Klik x untuk menutup hasil pencarianCari di situs SABDASpace
Kata kata yang “menyamar”
Kata kata yang “menyamar” dalam Pemaknaan Penafsiran
Dalam kehidupan sehari-hari kita sering mengungkapkan kata-kata yang sebetulnya terdengar “biasa” tetapi sebetulnya sedikit banyak mengandung siratan tersamar. Bentuknya bisa berupa metafora, jargon, singkatan, plesetan, perumpamaan dsb.
Misalnya: “Gue beres-beres meja dulu, meja gw berantakan, baru abis itu cabut. Tungguin, lima belas menit dari sekarang gue nyampe disitu”.
Kata “cabut” tidak bisa dipahami sebagai pengartian baku seperti dalam “mencabut gigi”, “mencabut rumput”, “mencabut buku ketek’.
Pada umumnya pemakai bahasa sudah tahu, “cabut” disitu berarti “berangkat”, “pergi”, “meninggalkan tempat”.

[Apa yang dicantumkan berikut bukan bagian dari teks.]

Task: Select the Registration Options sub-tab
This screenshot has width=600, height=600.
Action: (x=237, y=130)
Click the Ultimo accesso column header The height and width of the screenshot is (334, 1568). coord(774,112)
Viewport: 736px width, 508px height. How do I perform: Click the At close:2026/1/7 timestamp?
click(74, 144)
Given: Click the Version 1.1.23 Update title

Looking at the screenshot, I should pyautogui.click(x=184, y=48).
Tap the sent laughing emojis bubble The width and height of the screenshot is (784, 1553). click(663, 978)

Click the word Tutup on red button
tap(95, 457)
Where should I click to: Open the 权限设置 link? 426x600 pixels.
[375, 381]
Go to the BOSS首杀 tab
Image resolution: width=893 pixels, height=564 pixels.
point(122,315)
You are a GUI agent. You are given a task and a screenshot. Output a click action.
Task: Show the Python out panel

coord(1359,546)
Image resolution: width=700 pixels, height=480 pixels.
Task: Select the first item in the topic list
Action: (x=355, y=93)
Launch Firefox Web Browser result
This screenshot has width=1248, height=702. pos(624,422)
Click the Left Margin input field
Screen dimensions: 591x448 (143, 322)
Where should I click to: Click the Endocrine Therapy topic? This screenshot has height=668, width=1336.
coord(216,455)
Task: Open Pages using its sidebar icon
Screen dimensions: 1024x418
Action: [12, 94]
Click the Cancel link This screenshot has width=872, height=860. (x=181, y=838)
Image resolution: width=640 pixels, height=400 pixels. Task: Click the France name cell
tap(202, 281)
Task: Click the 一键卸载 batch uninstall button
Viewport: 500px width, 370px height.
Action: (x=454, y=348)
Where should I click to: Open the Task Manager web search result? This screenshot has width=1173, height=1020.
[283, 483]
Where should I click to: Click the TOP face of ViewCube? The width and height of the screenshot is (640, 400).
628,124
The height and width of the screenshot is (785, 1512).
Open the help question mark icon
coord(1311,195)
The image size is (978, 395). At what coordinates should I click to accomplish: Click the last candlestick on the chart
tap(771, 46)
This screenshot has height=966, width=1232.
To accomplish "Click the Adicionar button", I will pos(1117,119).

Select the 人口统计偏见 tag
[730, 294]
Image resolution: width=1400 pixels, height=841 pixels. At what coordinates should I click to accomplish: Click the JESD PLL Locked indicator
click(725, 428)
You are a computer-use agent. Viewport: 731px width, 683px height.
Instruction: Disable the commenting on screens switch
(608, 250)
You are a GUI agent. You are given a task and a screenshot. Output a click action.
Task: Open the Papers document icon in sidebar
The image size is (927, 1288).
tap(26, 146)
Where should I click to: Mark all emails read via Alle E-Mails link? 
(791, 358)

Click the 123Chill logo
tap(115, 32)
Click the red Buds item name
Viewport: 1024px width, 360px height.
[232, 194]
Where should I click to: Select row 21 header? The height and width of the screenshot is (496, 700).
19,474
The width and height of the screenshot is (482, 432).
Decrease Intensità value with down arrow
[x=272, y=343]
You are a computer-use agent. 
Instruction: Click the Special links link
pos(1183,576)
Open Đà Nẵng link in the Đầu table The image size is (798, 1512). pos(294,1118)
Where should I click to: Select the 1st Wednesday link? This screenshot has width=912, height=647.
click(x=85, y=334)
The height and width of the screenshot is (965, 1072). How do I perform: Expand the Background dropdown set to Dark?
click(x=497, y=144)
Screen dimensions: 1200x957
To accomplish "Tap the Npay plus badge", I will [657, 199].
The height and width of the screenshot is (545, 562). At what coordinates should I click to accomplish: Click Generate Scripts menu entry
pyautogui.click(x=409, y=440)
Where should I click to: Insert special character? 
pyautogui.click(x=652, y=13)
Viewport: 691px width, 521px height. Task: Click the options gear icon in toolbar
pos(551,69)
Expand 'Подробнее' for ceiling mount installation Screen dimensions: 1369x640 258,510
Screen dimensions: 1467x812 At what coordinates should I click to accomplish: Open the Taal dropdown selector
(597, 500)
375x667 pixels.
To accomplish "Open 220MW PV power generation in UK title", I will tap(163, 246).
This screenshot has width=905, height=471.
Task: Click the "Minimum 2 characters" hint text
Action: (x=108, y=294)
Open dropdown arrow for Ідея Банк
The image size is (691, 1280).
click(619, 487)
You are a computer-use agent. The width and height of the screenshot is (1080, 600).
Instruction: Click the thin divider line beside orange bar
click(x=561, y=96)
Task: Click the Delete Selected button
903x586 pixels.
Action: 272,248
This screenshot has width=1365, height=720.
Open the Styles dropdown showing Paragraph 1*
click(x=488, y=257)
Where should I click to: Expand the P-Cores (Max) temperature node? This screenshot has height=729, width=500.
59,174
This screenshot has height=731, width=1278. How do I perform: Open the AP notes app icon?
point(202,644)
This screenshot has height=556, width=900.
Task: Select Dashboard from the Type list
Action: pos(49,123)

Apakah pemakaian kata “cabut” itu tidak bisa ditelusuri asal muasalnya? Tentu bisa sejauh ada yang tahu asal mula pemakaiannya. “Cabut” yang berarti “log-off”, “sign-out”, “berhenti berkomunikasi”, “menutup perangkat komunikasi” adalah JARGON dari kalangan pemakai radio komunikasi atau wire-less yang sering disebut “walky-talky”, “dua meteran”, “CB”, “sebelas meteran” dsb. Mereka berkomunikasi dengan alat, yang pada masa itu harus bergantian memakainya (simplex) antara pembicara dan pendengar. Bukan bersifat “dual” (duplex) seperti telepon atau hape yang masing-masing bisa berbicara bareng atau menyanyi bersama.
Karena harus bergantian maka pada saat akan mengakhiri pembicaraan karena harus pergi, misalnya, menjadi perlu memberi tanda bahwa setelah dia bicara akan langsung mematikan alat komuikasinya. Mematikan alat komunikasi itu biasanya dengan cara mencabut kabel yang menghubungkan alatnya dengan sumber listrik, termasuk dengan antenanya, untuk menjaga kebakaran atau aliran petir lewat kabel tsb.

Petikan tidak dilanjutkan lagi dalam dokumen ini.